The US consumer is alive and well (and moving online)
Retail sales statistics for the US holiday season (November to December) disappointed, with the US National Retail Federation reporting that sales were up a mere 2.9% against an expectation of 4.8% growth. Online and mail-order sales even declined (-3.9%), thereby reversing a favourable growth pattern. Core retail sales declined modestly (-0.9%) but continued their year-on-year growth trend at +2.3% (after 4.1% in November).
Although disappointing official retail numbers should not be taken lightly it is important to keep in mind that, with ecommerce advancing at an unrelenting pace, the reliability of “classic” retail statistics has been diminishing. If one needed any proof of this notion the profit numbers of Walmart provided convincing (and unexpected) evidence of the dramatically changing pattern of US consumption: it reported earnings and revenue for the holiday season that were significantly above expectations. Walmart’s ecommerce sales jumped by 43 %, which reflects the dramatic online shift of its shopppers.
The first estimate of last year’s GDP growth also supports a more optimistic assessment of US economic trends. The US economy grew at an estimated 2.6 % in the fourth quarter last year, ahead of expectations (it grew 3.4 % in the previous quarter). The growth in GDP was driven by personal consumption, investments, exports and government spending.

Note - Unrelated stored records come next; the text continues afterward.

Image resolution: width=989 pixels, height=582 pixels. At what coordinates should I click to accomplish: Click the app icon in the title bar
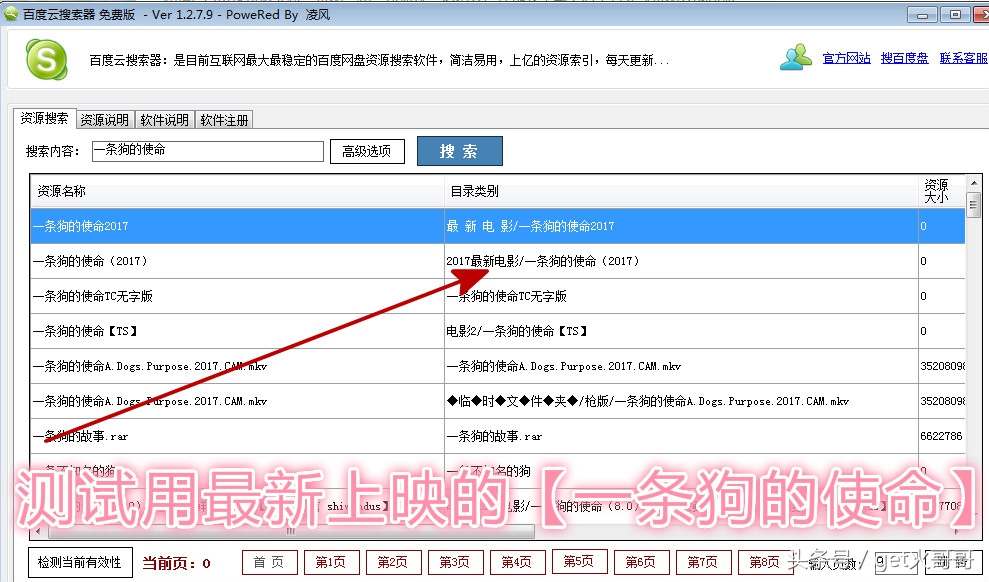[x=10, y=13]
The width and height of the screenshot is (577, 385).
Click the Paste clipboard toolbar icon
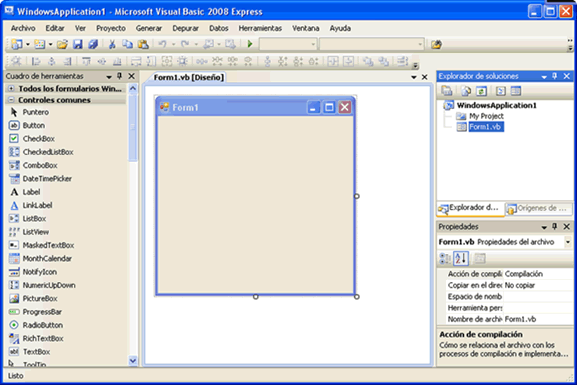[x=143, y=45]
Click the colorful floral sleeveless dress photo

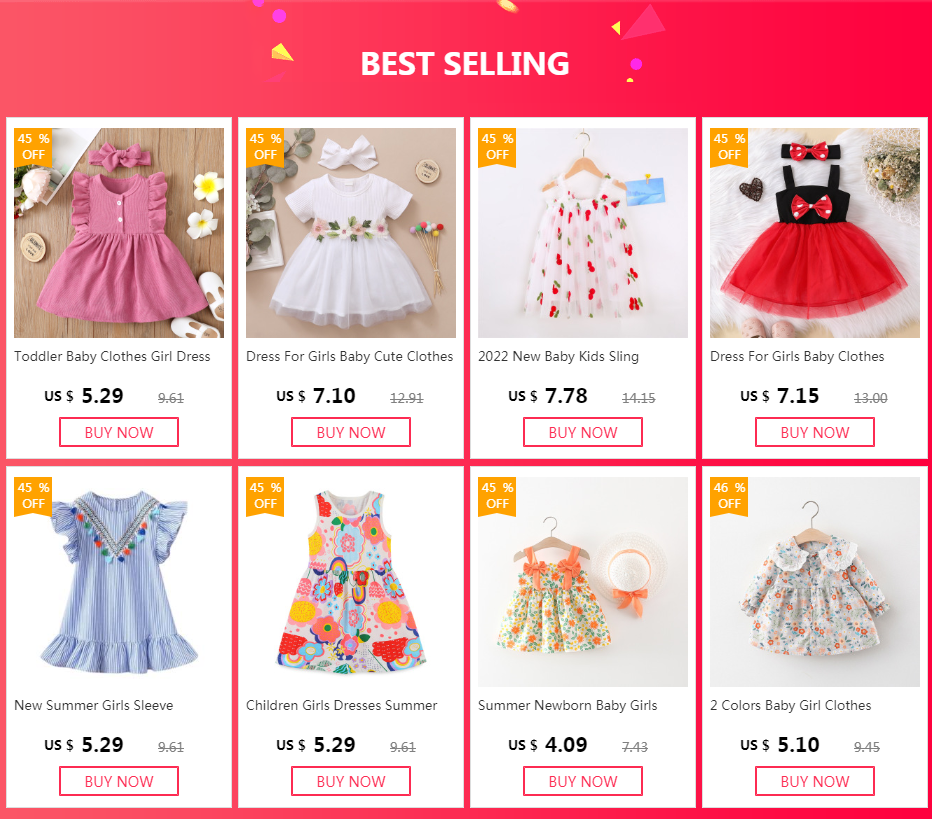pos(351,582)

Stimulation in China: a matter of time?
Survey indicators suggest that Chinese economic activity improved somewhat in February but remained subdued as China is working through a period of export weakness. The Caixin/Markit Manufacturing PMI for February increased to 49.9 (48.3 in January) which narrowly beat expectations. Also, factory output grew modestly, thereby reversing the recent subdued trend.

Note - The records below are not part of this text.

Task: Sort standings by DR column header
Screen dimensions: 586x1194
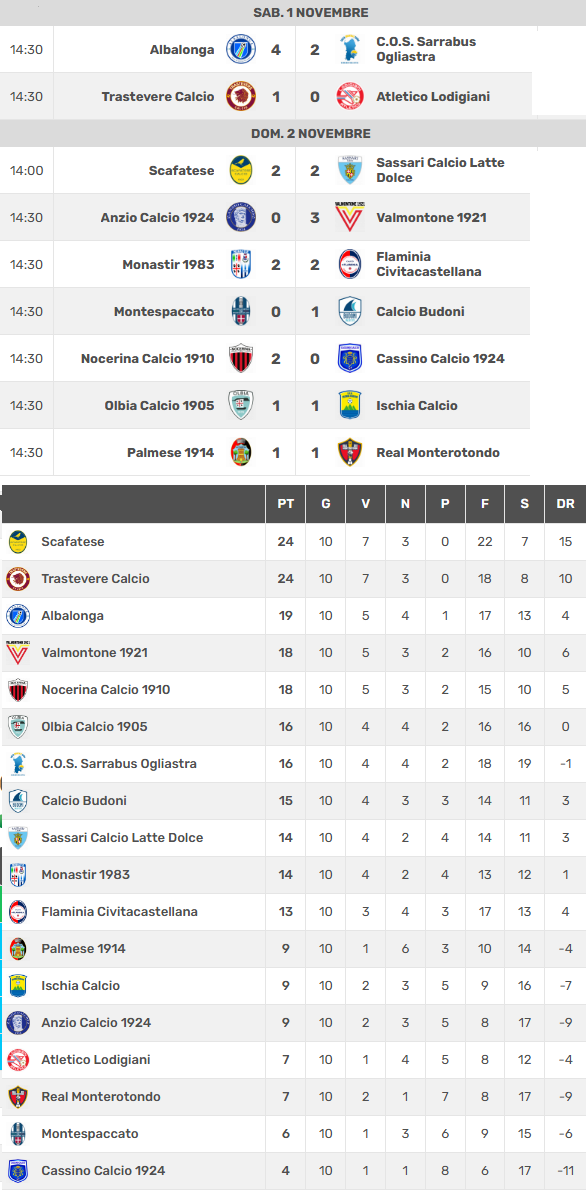Action: click(x=565, y=504)

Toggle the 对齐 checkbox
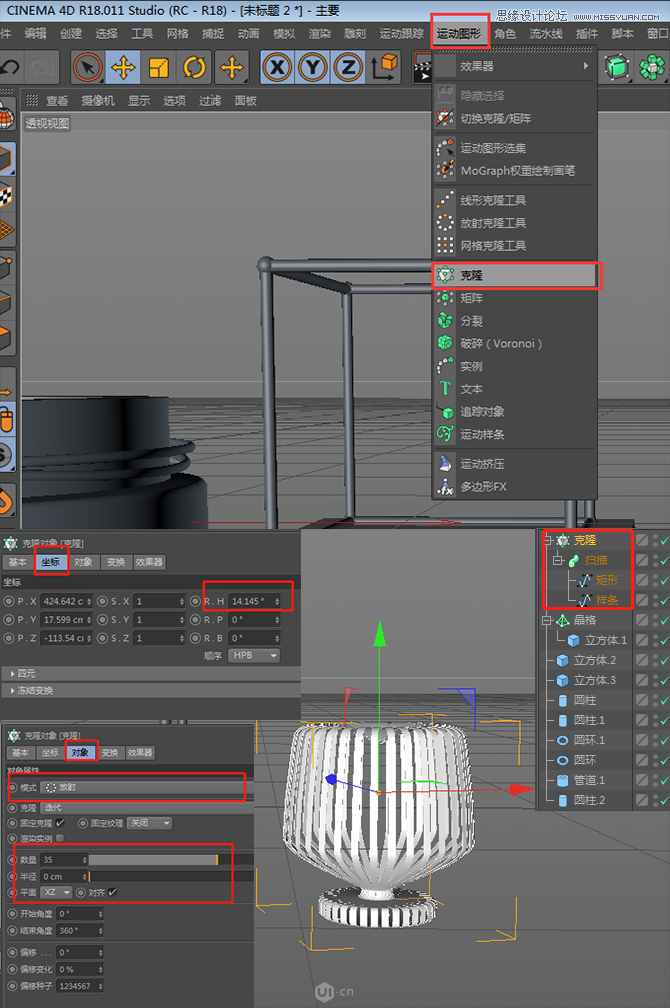click(112, 892)
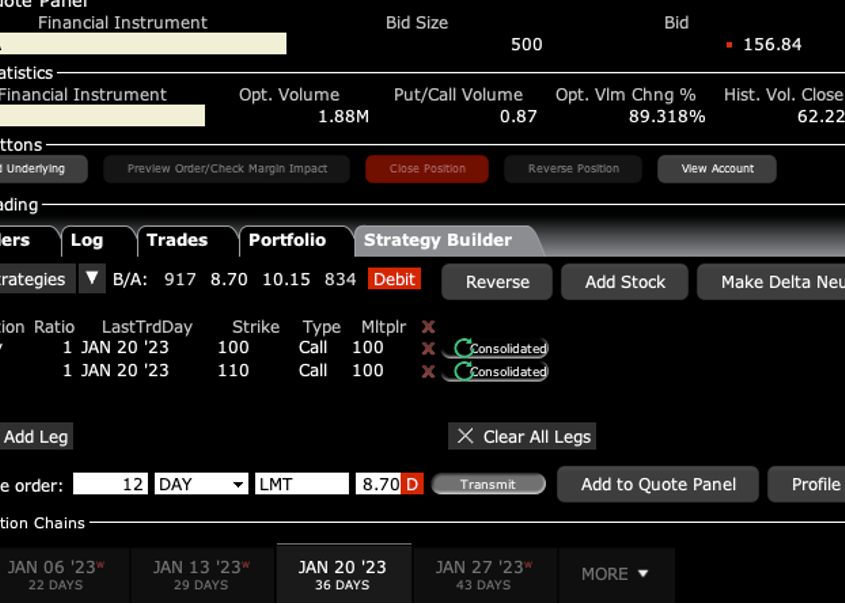
Task: Click the red D debit indicator by price
Action: coord(412,484)
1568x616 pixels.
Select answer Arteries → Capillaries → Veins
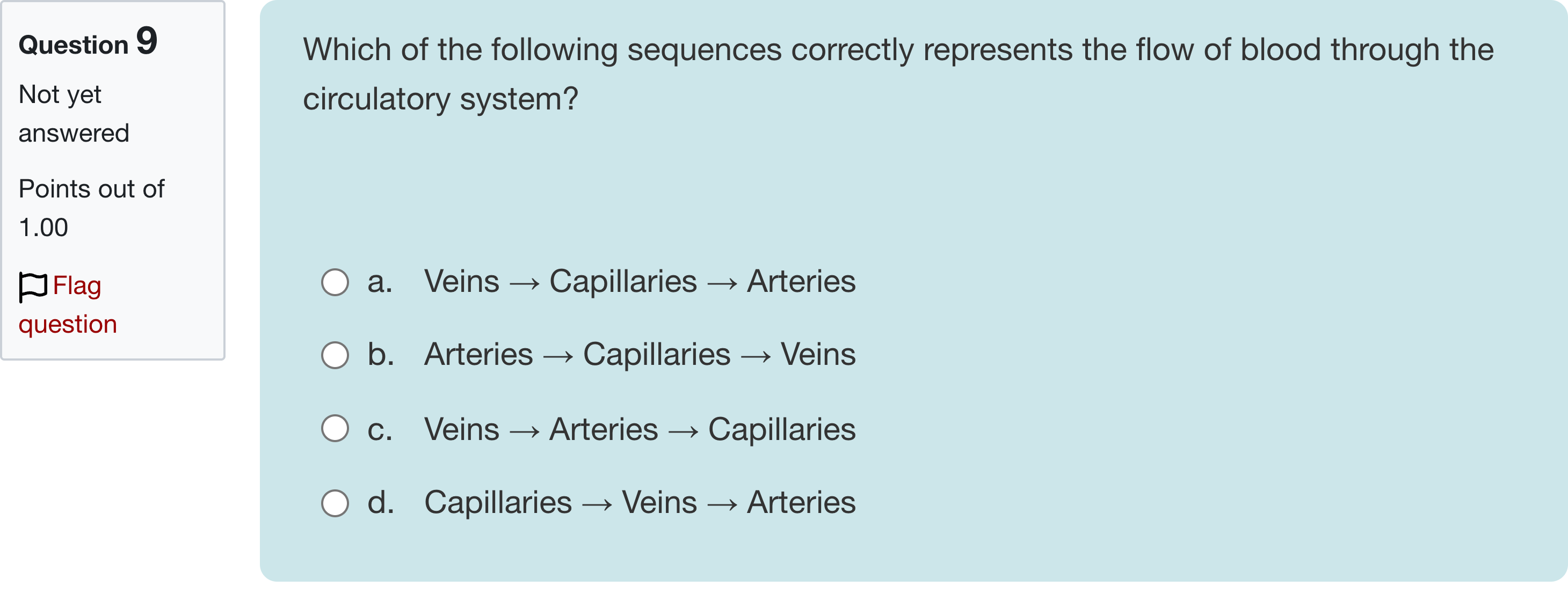[639, 355]
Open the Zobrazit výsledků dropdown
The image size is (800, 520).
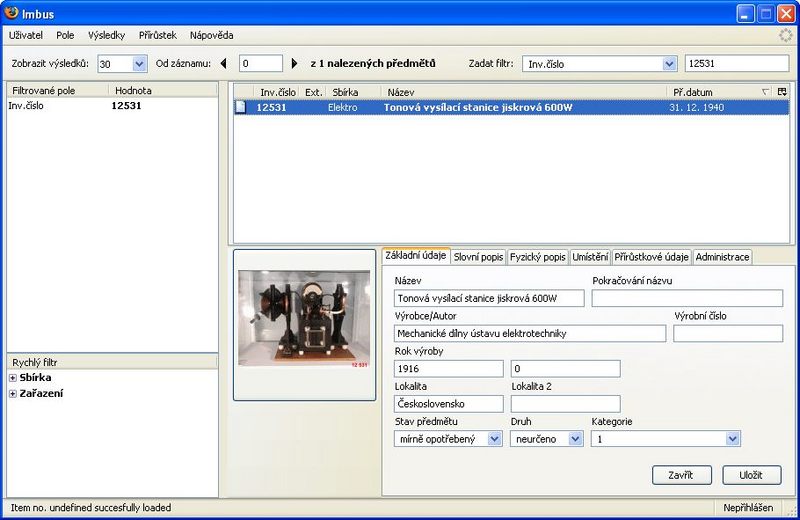139,64
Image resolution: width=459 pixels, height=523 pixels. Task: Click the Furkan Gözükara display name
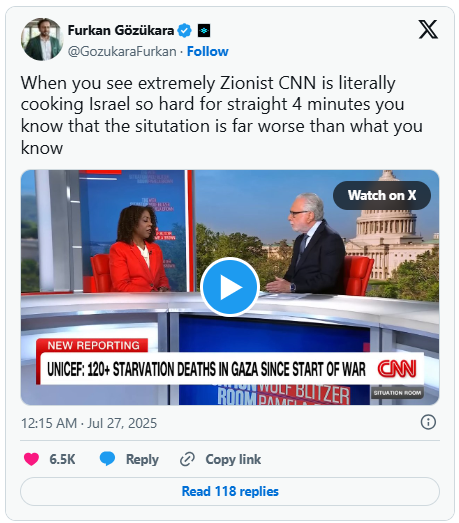121,30
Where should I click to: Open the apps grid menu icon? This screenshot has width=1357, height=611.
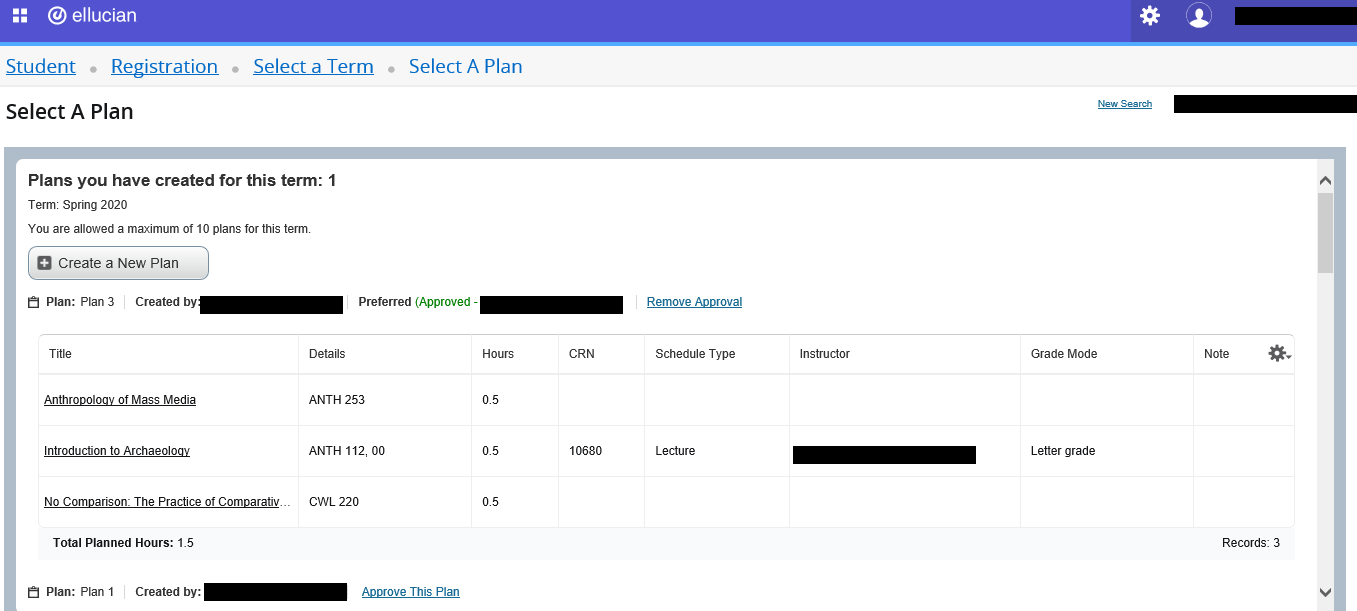tap(20, 16)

Last month China’s Ministry of Commerce indicated that Lunar New Year sales growth had slowed down to the lowest rate in many years at +8.5% for the total holiday period (reaching US$ 148.96bn) and contrasting with the 10% jump recorded the previous year.
Recent leading indicators for the Chinese economy suggest that the country should be on target to achieve its goal of 6% GDP growth and one can expect the first quarter growth number to be close to that target.
US Monetary policy is “on hold”
On February 26 the chairman of the US Fed, Jerome Powell, explained the Fed’s recent monetary policy stance, which suggests a “hands off” approach, is the best prediction of US monetary policy in 2019. Two sentences from his statement illustrate this point:
“In January, with inflation pressures muted, the FOMC determined that the cumulative effects of these developments, along with on-going government policy uncertainty, warranted taking a patient approach with regard to future policy changes. Going forward, our policy decisions will continue to be data dependent and will take into account new information as economic conditions and the outlook evolve.
Recent declines in energy prices will likely push headline inflation further below the Federal Open Market Committee's (FOMC) longer-run goal of 2 percent for a time, but aside from those transitory effects, we expect that inflation will run close to 2 percent.”